They made the remarks at the inaugural session of a three-day national conference titled ‘A Journey Towards an Equitable Society’ organised by the Cabinet Division, in partnership with UNDP and Australian Aid, at the Bangladesh-China Friendship Conference Center in Dhaka.


The conference was organised to formulate the country’s next 10-year National Social Security Strategy.

The speakers stressed that every allocation under social safety schemes must reach the right person at the right time, ensuring not only to live at a subsistence level but also to have access to health, education, and dignity.

Bangladesh, now a lower-middle-income country preparing to graduate from least developed country status, cannot delay in guaranteeing minimum protection for its citizens, said planning adviser Wahiduddin Mahmud, while addressing the session as the chief guest.

Bangladesh runs numerous safety net programmes and many of them remain fragmented, narrowly targeted, and inefficiently administered, with cases of ghost beneficiaries, he said.
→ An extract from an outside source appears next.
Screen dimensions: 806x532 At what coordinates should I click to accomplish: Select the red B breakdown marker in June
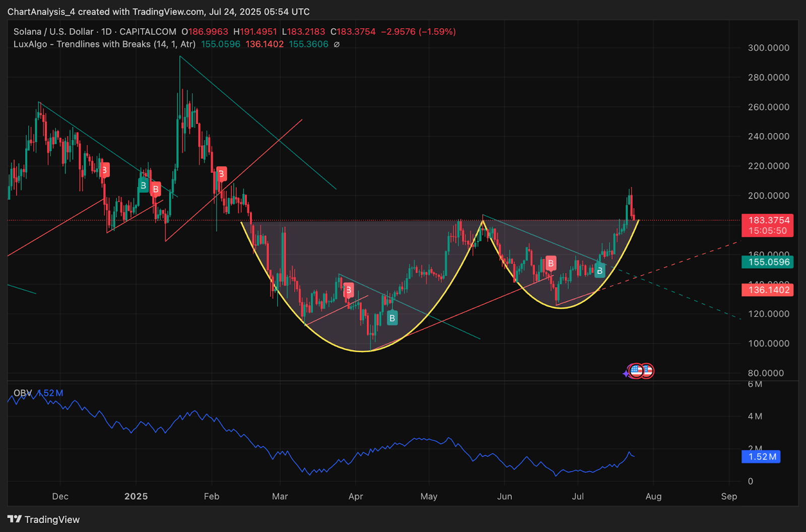click(551, 263)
He identified the ‘missing middle’, the families that are just above the poverty line but are still highly vulnerable, as a critical gap in the current system.

Universal social protection, he said, is not a luxury but a moral and constitutional obligation.
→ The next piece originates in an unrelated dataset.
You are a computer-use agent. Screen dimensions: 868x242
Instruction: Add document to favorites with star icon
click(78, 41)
Disaster management and relief affairs adviser Faruk E Azam warned that recurring natural disasters annually push thousands back into poverty.

He called for disaster-resilient social protection measures, emphasizing innovation and digital solutions through collective efforts.

Cabinet Division additional secretary Mohammad Khaled Hasan said that the government was currently implementing 95 social protection programmes, with an allocation of Tk 1.16 lakh crore in the 2025–26 fiscal year.

UNDP Bangladesh resident representative Stefan Liller, Australian deputy high commissioner Clinton Pobke, and Cabinet Division coordination and reform secretary Zaheda Parveen also addressed the conference, chaired by cabinet secretary Sheikh Abdur Rashid.